Pick up the news piece below about the May 2026 ADP employment figures after its last sentence and carry it forward.

## Selected excerpt
------------------------

U.S. May ADP employment exceeds expectations with a surge of 122,000 people! Fed rate cut expectations are dealt another blow

According to the latest report released by ADP today, the number of people employed in the U.S. private sector increased by 122,000 in May 2026, reaching a new high since January 2025, and surpassing market expectations of 117,000. This strong and broad employment data shows that the labor market remains resilient, further reinforcing the Federal Reserve’s (Fed) expectation to keep interest rates at “Higher for Longer,” and cooling market hopes for a rate cut in the near term.
(Background briefing: In April, the U.S. “small non-farm” report beat expectations with the largest increase in nearly 15 months! ADP added 109,000 jobs, possibly forcing the Fed to delay rate cuts)
(Additional context: Oxford Economics warns that U.S. employment data is being severely overestimated, and that the impacts of war will eventually trigger a blowout)

The U.S. labor market has once again demonstrated strong resilience. According to the nationwide employment report for May 2026 released by Automatic Data Processing, Inc. (ADP) in Taipei time this evening (3rd), the number of people employed in the U.S. private sector increased by 122,000. Not only did it exceed the market’s original expectation of 117,000, it also set a new record for the highest monthly increase since January 2025. In addition, the number of jobs added in April was revised slightly downward from the preliminary 109,000 to 105,000.

------------------------

## Dataset content
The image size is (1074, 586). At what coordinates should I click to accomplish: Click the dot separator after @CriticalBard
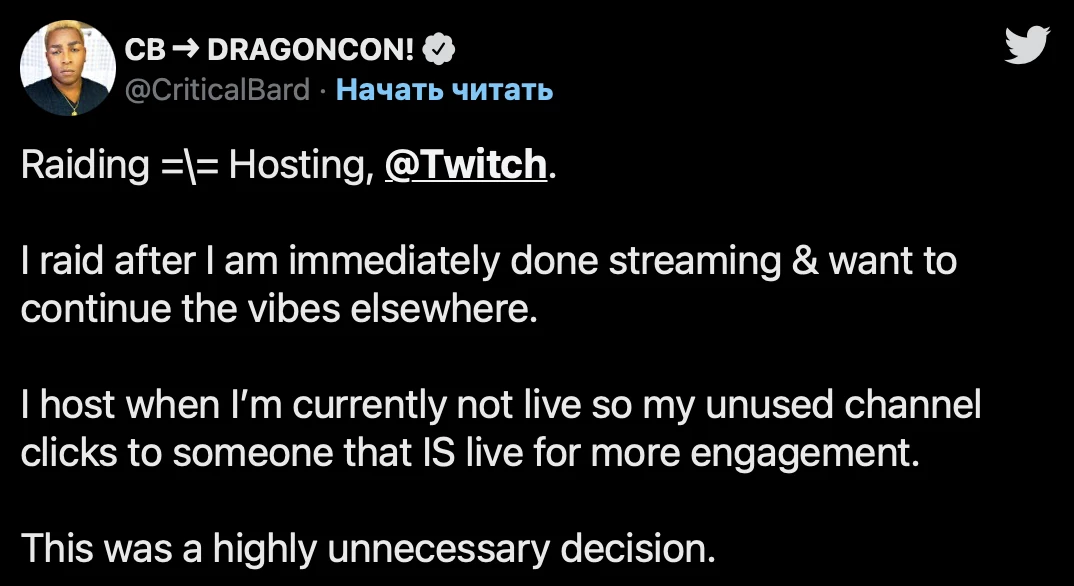(x=325, y=90)
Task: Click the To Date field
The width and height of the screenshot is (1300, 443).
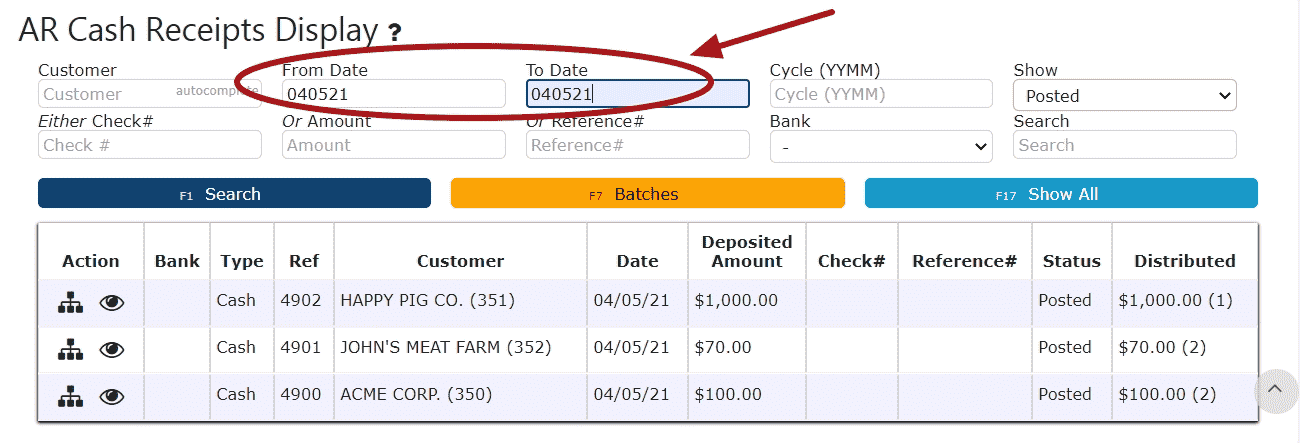Action: click(638, 94)
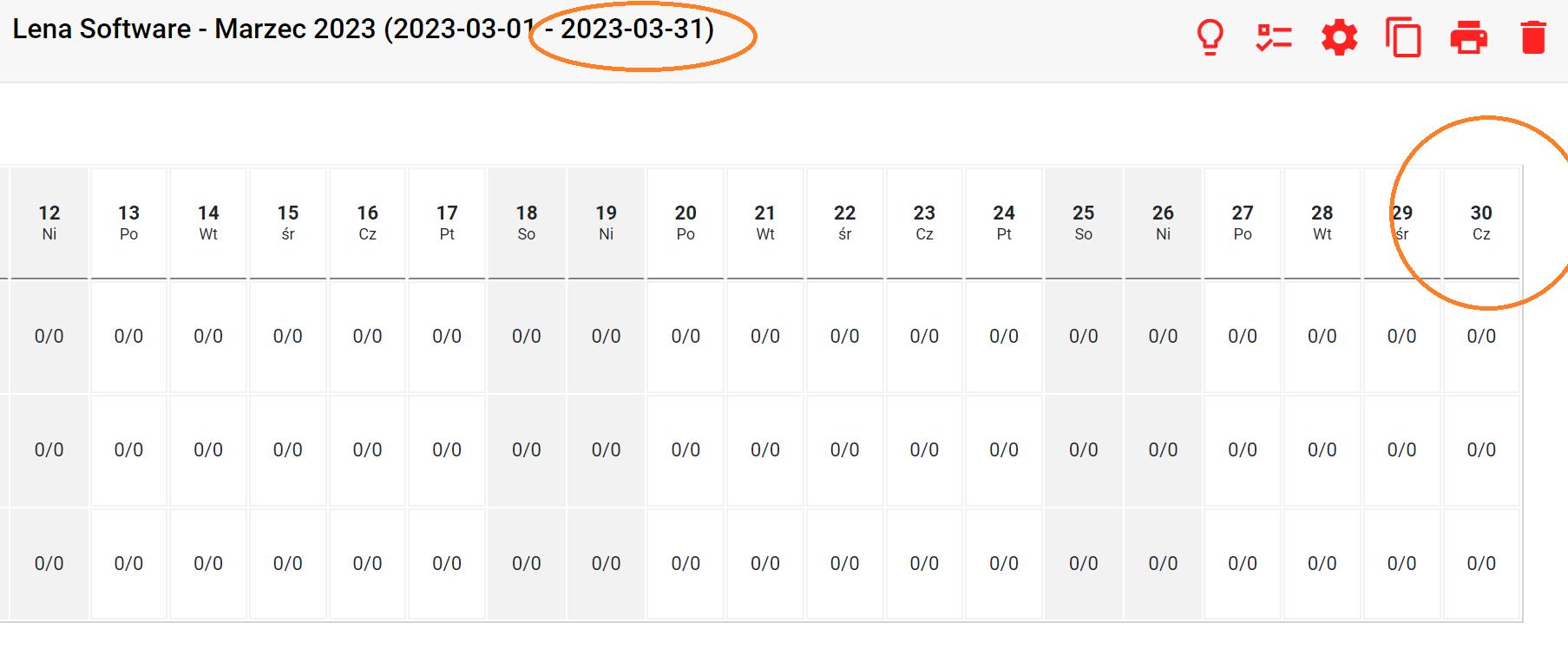This screenshot has height=649, width=1568.
Task: Click the day 30 Cz column header
Action: click(x=1481, y=222)
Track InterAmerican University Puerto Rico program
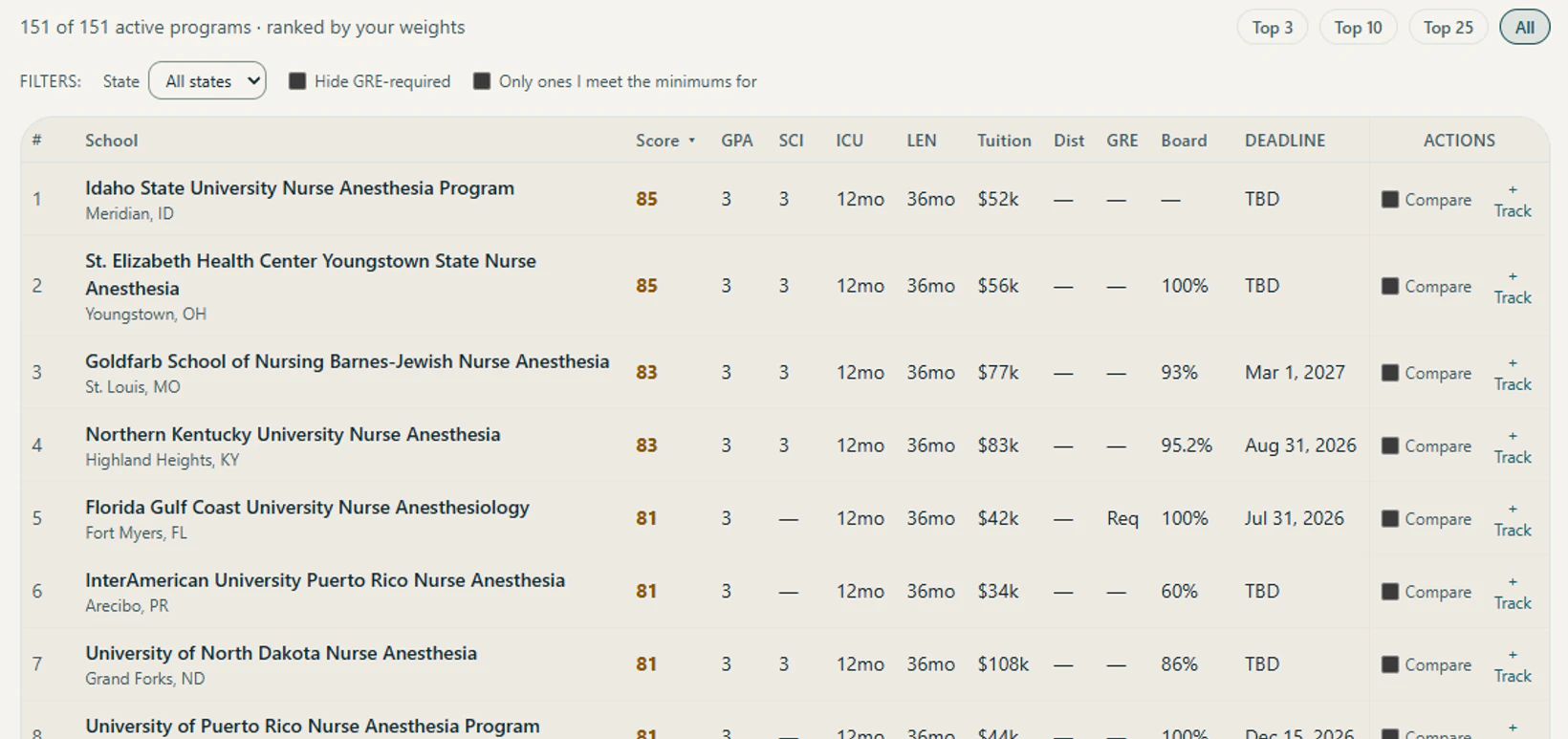The height and width of the screenshot is (739, 1568). (x=1513, y=592)
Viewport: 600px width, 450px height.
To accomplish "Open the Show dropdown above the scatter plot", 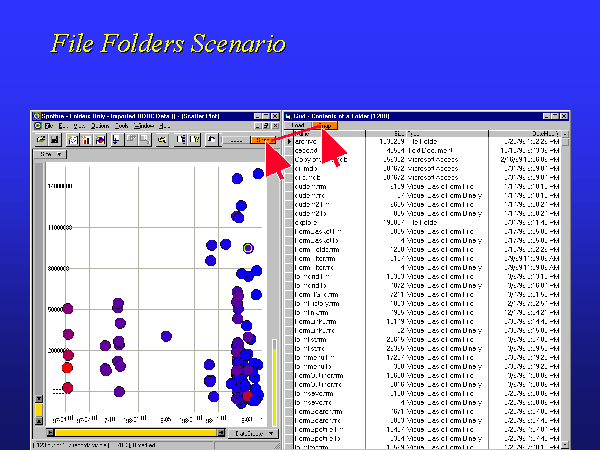I will tap(48, 155).
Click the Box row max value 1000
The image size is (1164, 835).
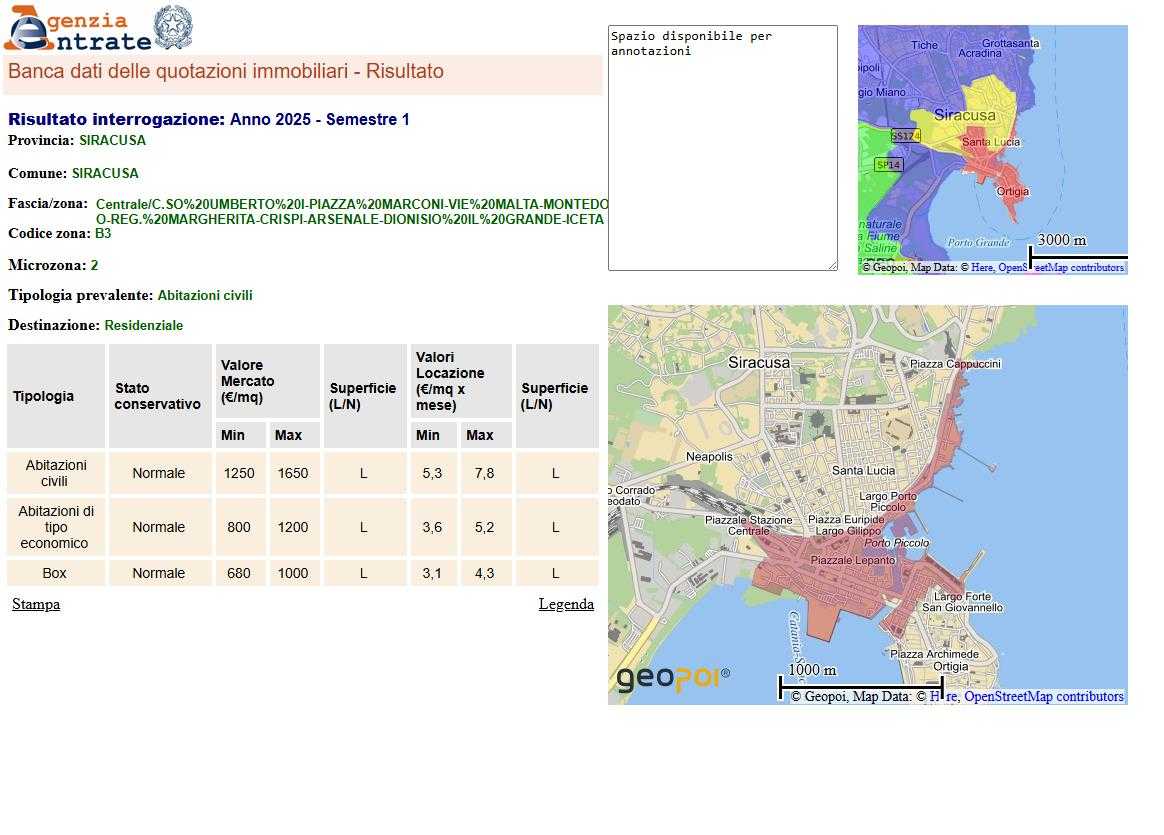tap(293, 573)
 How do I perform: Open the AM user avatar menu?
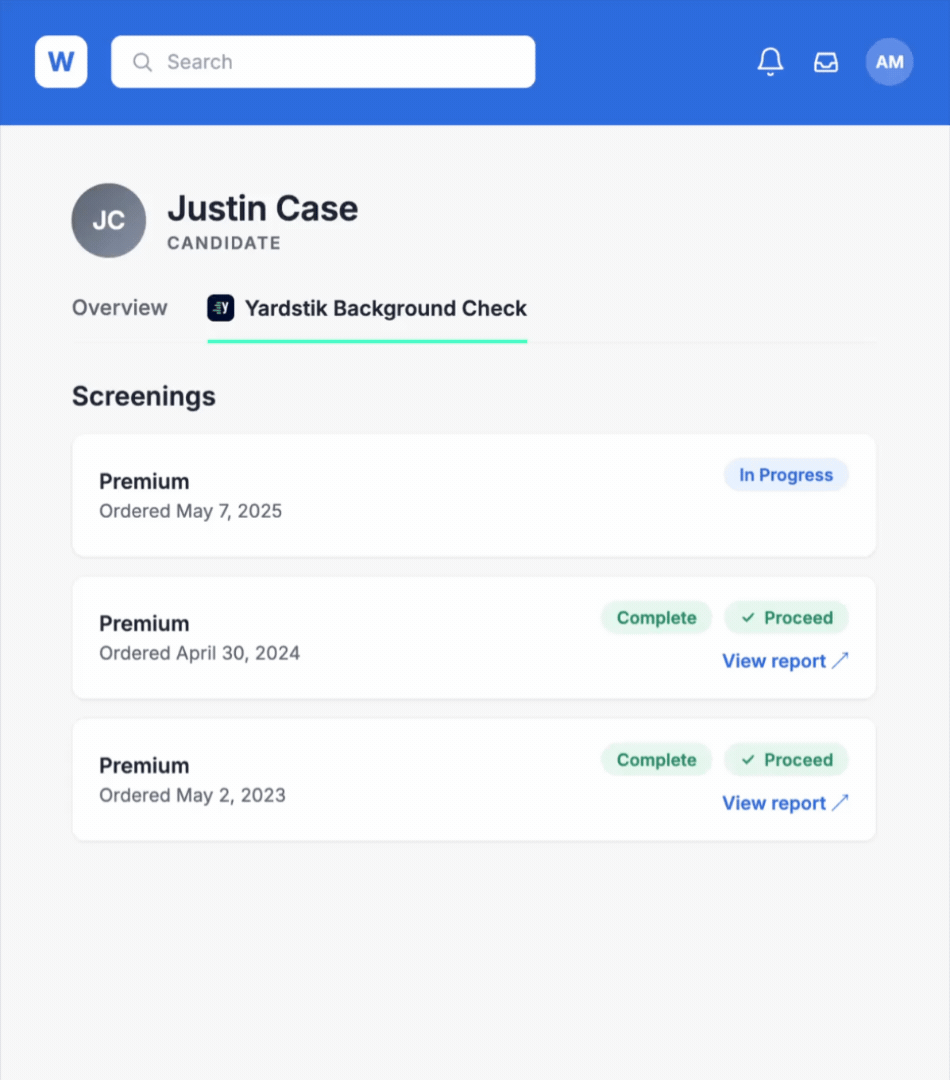tap(889, 62)
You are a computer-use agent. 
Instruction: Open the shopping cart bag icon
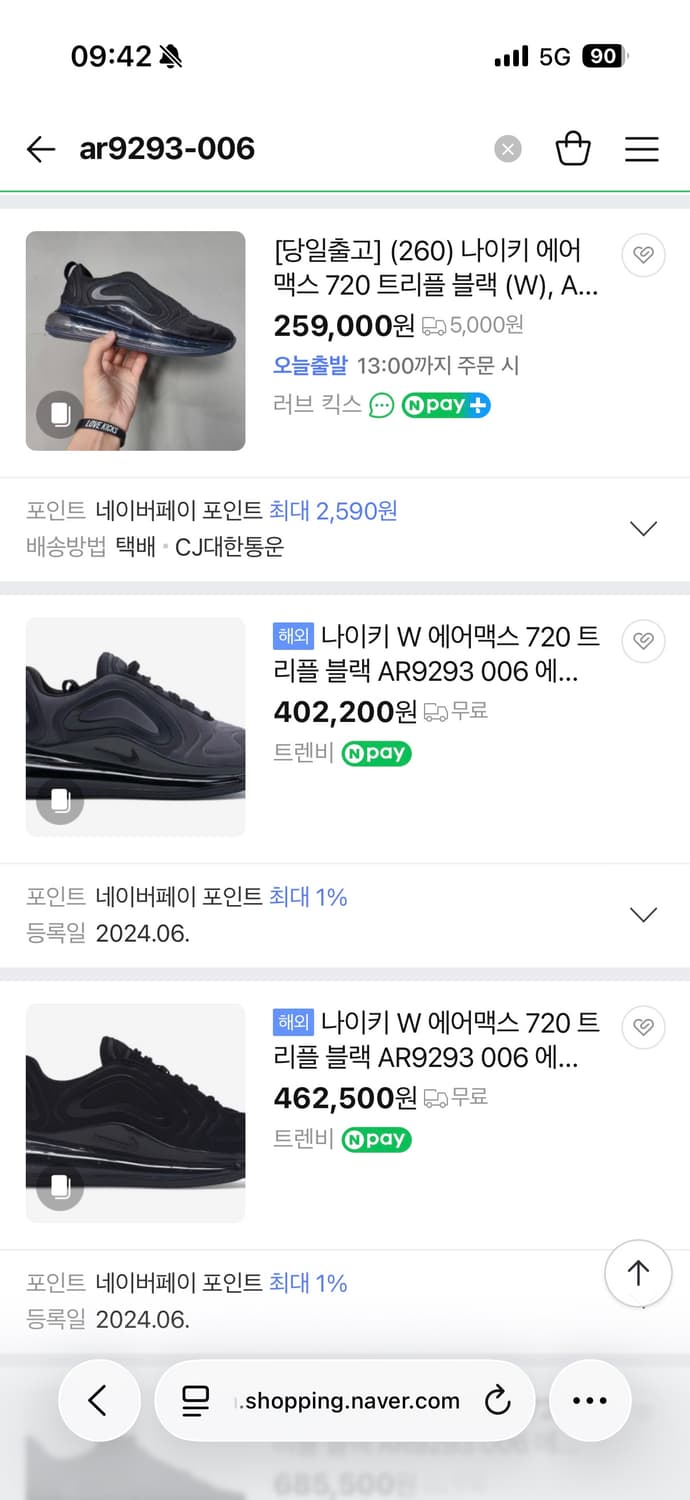pyautogui.click(x=573, y=148)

------------------------

## Result
Seen as an important leading indicator for this Friday’s non-farm payrolls (NFP) data, this report provides the market with an economic picture that is “steady but not overheated.” After the data was released, it not only highlighted the underlying support for the U.S. economy, but also set a more cautious tone for the Federal Reserve (Fed)’s future monetary policy direction.

Hiring across all company sizes, led by education and healthcare

The most striking part of the May ADP report is the “broad-based” nature of its employment growth. The data shows that, among the 8 major industry categories tracked, all 8 industries posted positive growth; at the same time, small, medium-sized, and large companies all showed expansion trends.

By company size, small businesses (1 to 49 employees) became the largest contributor to new jobs, adding a total of 67,000 openings; large companies (more than 500 employees) and medium-sized companies added 40,000 and 17,000 workers, respectively. By industry sector, the services sector remains the main hiring driver—especially “Educational and Health Services,” which jumped by 57,000 in a single month to top the list—while “Trade, Transportation, and Utilities” also increased by 36,000. The only sector to show contraction was the information sector, which decreased by 9,000 positions in the month.

In response, ADP Chief Economist Nela Richardson commented: “May’s hiring was broader than in the past few years. As we enter the summer hiring season, the labor market continues to show growth momentum.”

Resilient labor market reinforces the Fed’s “Higher for Longer” stance

This better-than-expected jobs data undoubtedly reduces the pressure for the Fed to implement easing policies prematurely, given that it is closely focused on both inflation and employment objectives. As of the time of publication, the Fed’s benchmark interest rate is still maintained in the range of 3.5% to 3.75%, and the current market expectation that it will hold steady at the upcoming FOMC meeting on June 16 to 17 is approaching nearly 98%.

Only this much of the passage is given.